* [PAGE]:
There are some places in Toronto that makes you feel like you stepped into an episode of Jersey Shore in the sense that the clientele resemble really muscular and over-sized oompa loompas. Instead of enormous lollipops, they clutch really girly cocktails that they hope are offset by their bulging masculinity (I mean their arms, you pervert).
A friend and I made plans to meet for drinks and by the looks of the crowd, we had the misfortune of choosing the Toronto equivalent of Willy Wonka’s Chocolate Factory. Being the alcoholics that we are, we ordered a huge mason jar of blanco sangria but little did we know, it’d be the last drink we’d pay for all night.
Mid-conversation, we get interrupted by a loud thunk made by an impressively large wad of cash being thrown on the table between us accompanied by a significantly LESS impressive oompa loompa-ish guy. We shall call him Tony*.
I not sure whether we humoured Tony because we knew how much joy we’d get out of discussing him later or sheer curiosity as to whether he got into a disagreement with spray tanner. Either way, he alternated between throwing his arms around us and continuously smacking his big, ol’ wad of money on the bar, just in case we had missed it the first time around.
Tony (clearly out of his mind drunk): Let’s get some drinks with this money!
Me (clearly not interested): You better put that money away or I’ll drug you and steal it! If you have so much money, can’t you afford a wallet to put it in?
Tony: No Prada can hold all of this!
Me (messing with him for added entertainment value): Ooooohhhh so your wallet exploded. Why don’t you buy a wheelbarrow for it? Or a man to carry your money around for you? Or a man to push a wheelbarrow with the money in it?

* [TASKS TO CARRY OUT]:
1. In the Toronto bar story, what did the narrator and the friend order to drink?
2. List every suggestion the narrator makes to Tony in the final line of dialogue of the Toronto bar story.
3. Repeat the passage of the Toronto bar story from "There are some" up to and including "for all night.".
The material bears no relation to the Toronto bar story.

* [PROVIDED MATERIAL]:
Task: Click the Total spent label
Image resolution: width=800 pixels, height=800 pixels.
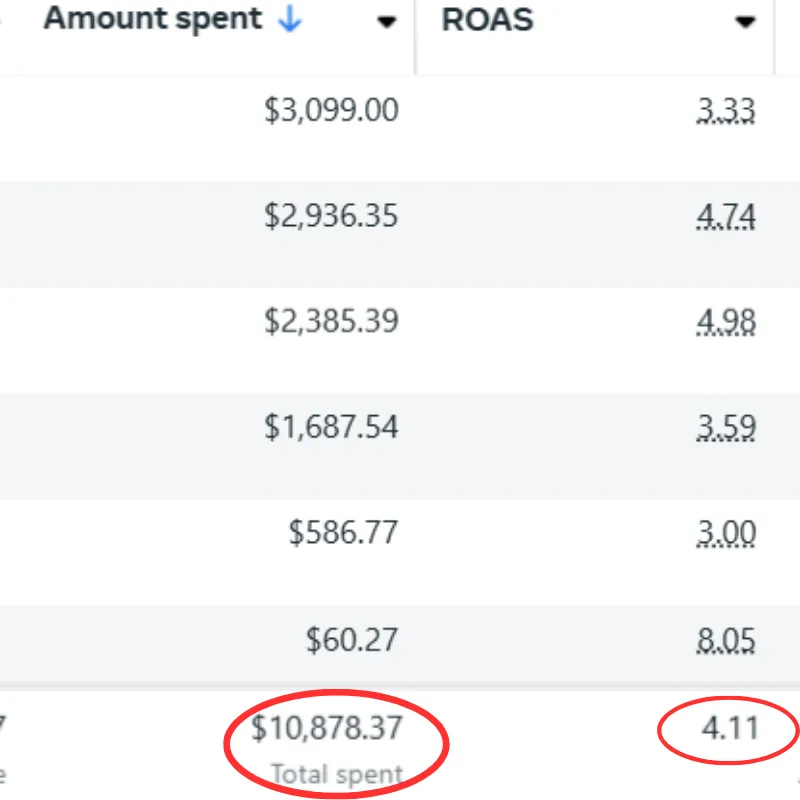Action: click(337, 774)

* [SOLVED TASKS]:
1. A huge mason jar of blanco sangria.

2.
- A wheelbarrow for the money
- A man to carry his money around for him
- A man to push a wheelbarrow with the money in it

3.
There are some places in Toronto that makes you feel like you stepped into an episode of Jersey Shore in the sense that the clientele resemble really muscular and over-sized oompa loompas. Instead of enormous lollipops, they clutch really girly cocktails that they hope are offset by their bulging masculinity (I mean their arms, you pervert).
A friend and I made plans to meet for drinks and by the looks of the crowd, we had the misfortune of choosing the Toronto equivalent of Willy Wonka’s Chocolate Factory. Being the alcoholics that we are, we ordered a huge mason jar of blanco sangria but little did we know, it’d be the last drink we’d pay for all night.